The second issue is more subtle and requires more careful analysis.
Bottom-hole pressure and a variety of other measurements are
available for both WFT and DST. The bottom-hole pressure can be
used to qualitatively analyze the quality of the captured samples.
If the BHP is higher than the critical pressure at the time of the
sampling, the samples are believed to be representative. As pointed
out before, the pressure of the fluid samples may undergo a
different variation history from the bottom hole wellbore pressure.
Thus, quantifying the quality of the fluid samples directly from
the BHP value at the time of the sampling is not the most reliable
technique.
[0023] Accordingly, an embodiment of the present application
proposes a method to quantify the fluid sample quality, especially,
the existence or absence of the phase change, based on an
accurately reconstructed history of the captured samples in the
test.
[0024] FIG. 1 shows a flowchart according to an embodiment, for the
purpose of quantifying whether or not a phase change exists in
fluid samples captured in a well test.
[0025] The analysis starts from taking the BHP and other necessary
measurements in step 2. Depending on the test operations and
methods, the other measurements may include flow rate measurements
and pressure measurements at other locations etc. For example, the
hydraulic pump out volume is obtained from MDT pumping strokes so
that the flow rate during the wireline formation test can be
calculated. The flow rate can also be calculated from the pressure
measurements in the air chamber in a CCT or can be measured at
down-hole or surface for a conventional DST. Ideally, the minimum
requirement for the data acquisition is that combining all the
measurements, it should be able to determine the key formation
properties that are needed in following steps in the flowchart.
[0026] The second step 3 is to obtain formation properties, which
can include initial reservoir pressure, formation permeability,
skin factor (a constant or a time varying result) etc., from the
data recorded in the first step 2 of the flowchart. The
interpretation methods used in that step again depend on the actual
test operations. Pressure data in a conventional well test can be
analyzed to estimate these formation properties by various analysis
techniques documented in standard well test texts, such as the
monograph by Earlougher, entitled "Advances in well test analysis",
published in 1977 by Society of Petroleum Engineers. For wireline
formation testing, Interval Pressure Transient Testing (IPTT)
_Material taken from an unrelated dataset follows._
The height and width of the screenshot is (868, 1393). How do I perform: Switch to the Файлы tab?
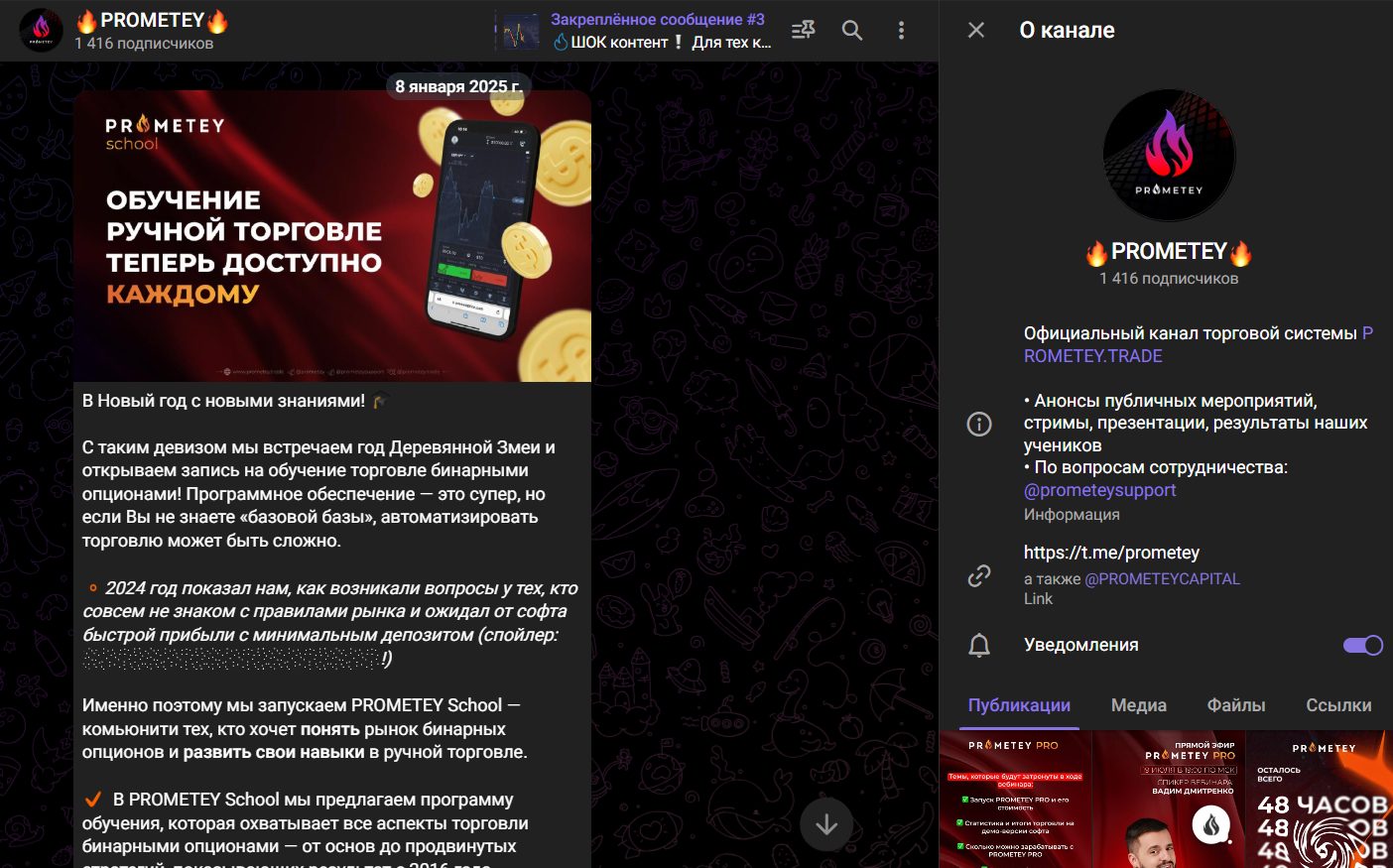(x=1235, y=705)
method, which is disclosed in the US patent publication
20060241867, can be utilized to analyze the WFT pressure
measurements for formation parameter estimation. For a CCT or surge
test, the methods disclosed in the U.S. patent application Ser. No.
11/674449 may be used to infer these formation properties.
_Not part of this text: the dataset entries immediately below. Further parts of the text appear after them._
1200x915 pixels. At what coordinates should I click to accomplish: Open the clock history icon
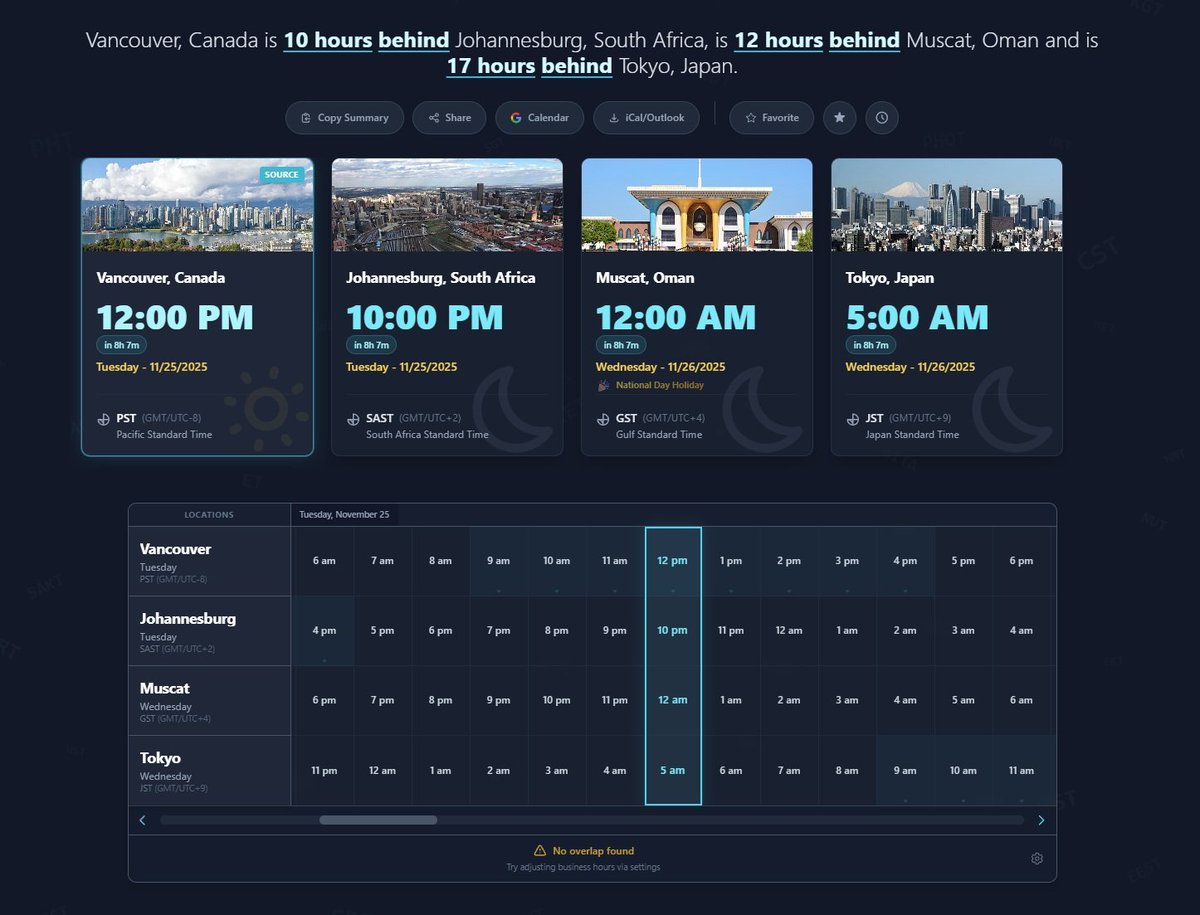[x=881, y=117]
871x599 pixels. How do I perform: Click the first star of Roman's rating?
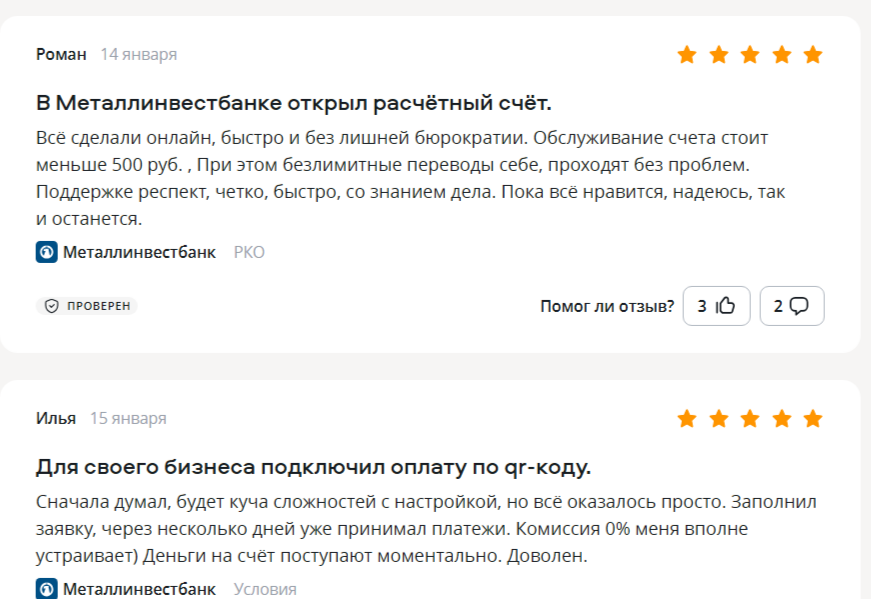[x=686, y=55]
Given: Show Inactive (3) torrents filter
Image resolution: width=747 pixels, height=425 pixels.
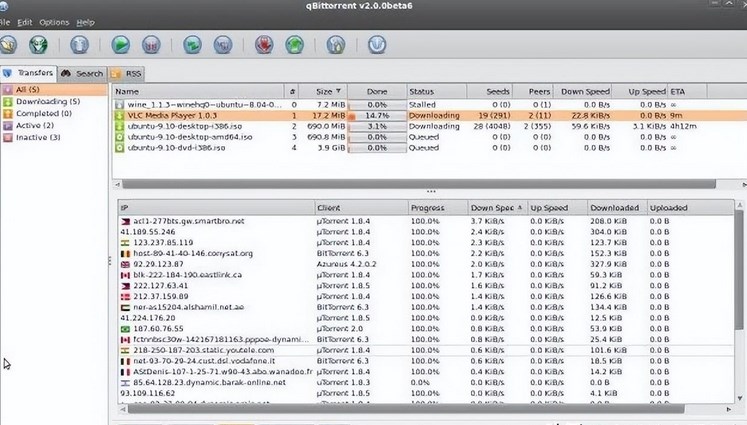Looking at the screenshot, I should (39, 137).
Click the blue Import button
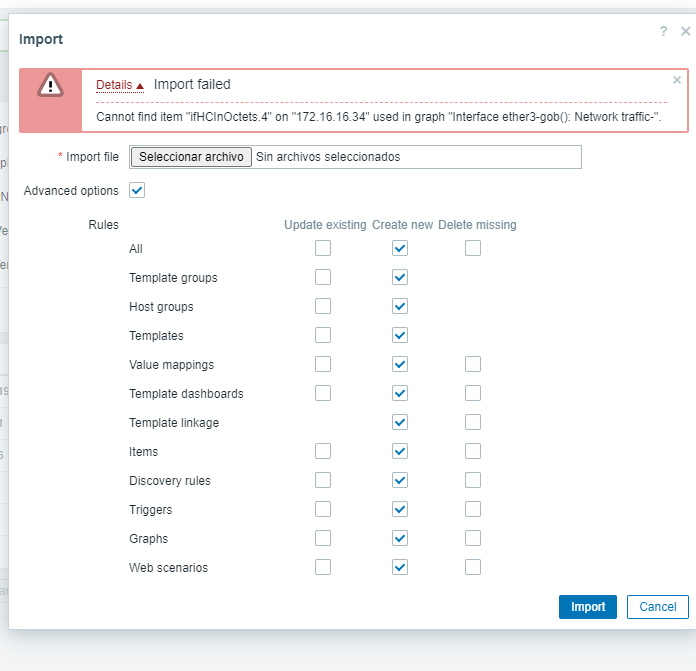The width and height of the screenshot is (696, 671). point(587,607)
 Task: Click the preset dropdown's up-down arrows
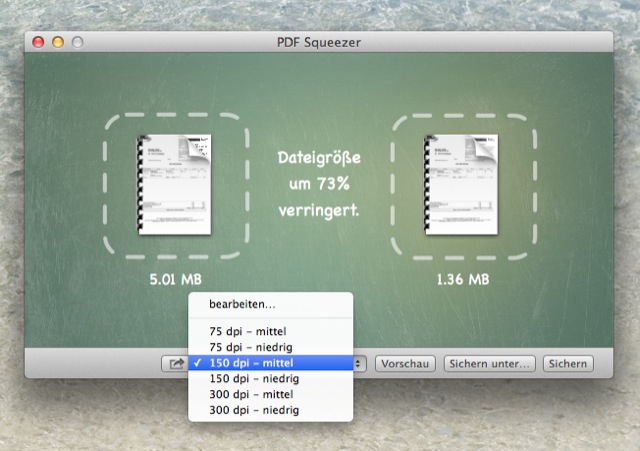pos(360,364)

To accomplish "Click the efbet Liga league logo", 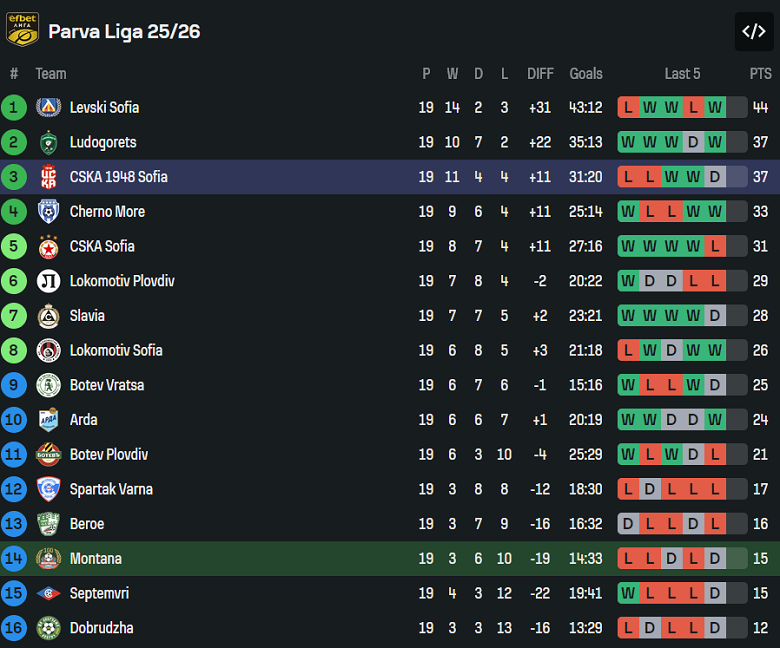I will coord(23,30).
[0027] The third step 4 of the flowchart is to reconstruct
essentially the entire pressure history of the fluid samples based
on the formation properties obtained from the previous pressure
data interpretation. The detailed implementations of this step and
the related modeling methods will be given later.
[0028] Based on the reconstructed pressure history of the fluid
sample in the test, a judgment is made whether the pressure history
of the fluid sample has ever dropped below the bubble or dew point.
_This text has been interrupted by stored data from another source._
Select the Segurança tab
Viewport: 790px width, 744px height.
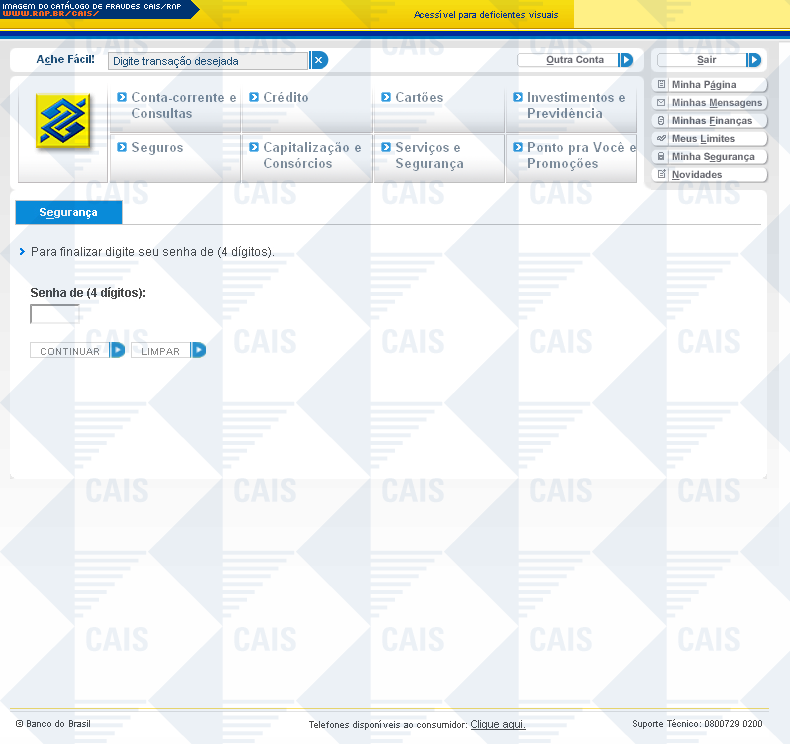(x=68, y=212)
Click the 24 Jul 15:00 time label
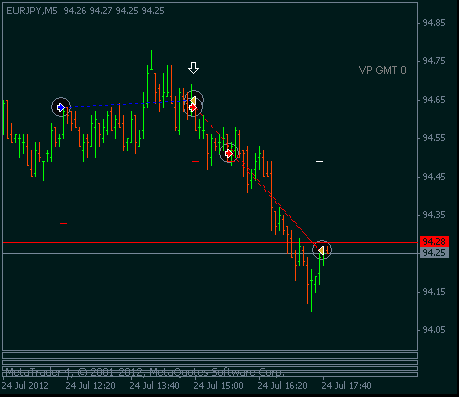This screenshot has width=459, height=397. (x=218, y=386)
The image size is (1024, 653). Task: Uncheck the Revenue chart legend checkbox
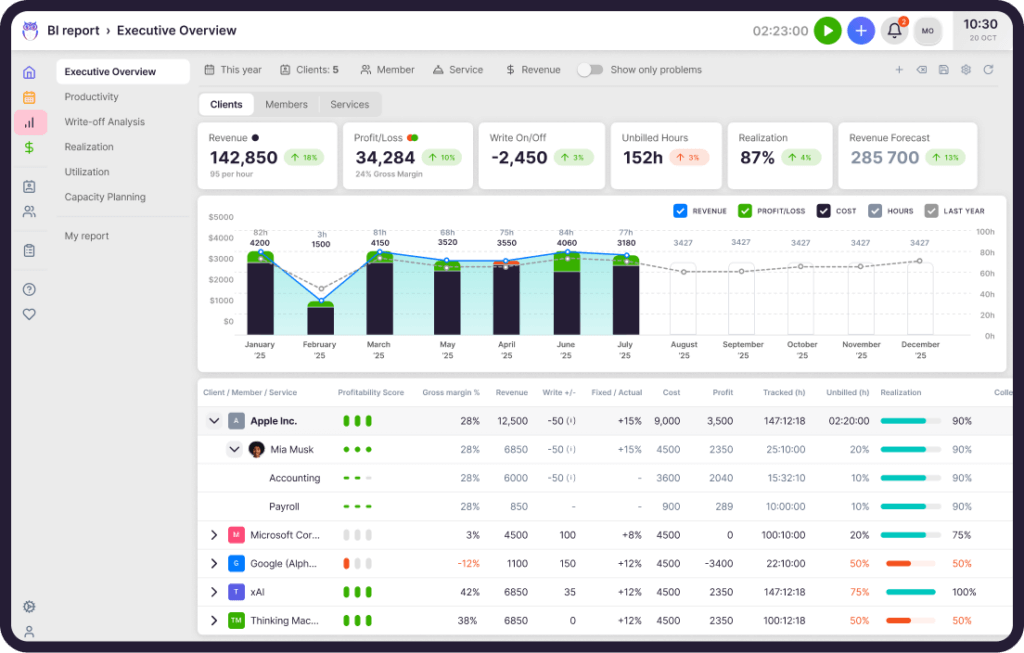tap(680, 211)
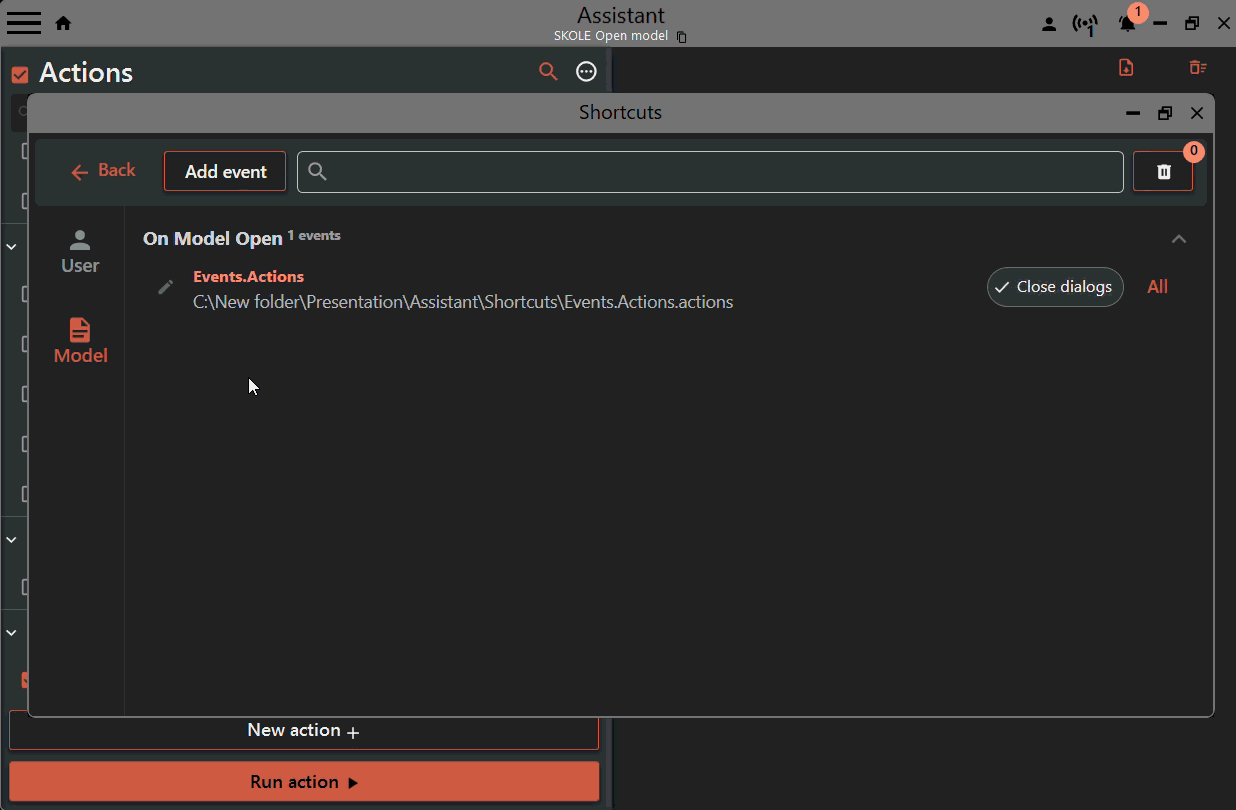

If not, the steps proceed to step 6 where no phase change is
detected and the process is exited. If yes, the steps go forward to
step 7.
[0029] At step 7, it is checked whether there is/was multiphase
fluid at the time of the sampling. If multiphase flow is/was
present, a non-representative sample is detected at step 9. If not,
the process proceeds to step 8.
[0030] Step 8 verifies whether there are possible unwanted fluids
in the actual captured sample. If there are not, then the process
proceeds to step 6 where no phase change is detected and the
process is exited. If yes, then the process proceeds to step 10
where if the detection is not conclusive, the process is exited and
other possible contamination reasons are checked.
[0031] Step 4 is a primary step in the above workflow. It involves
an integrated simulation, which consists of at least the following
three components: (a) modeling fluid transport in reservoir; (b)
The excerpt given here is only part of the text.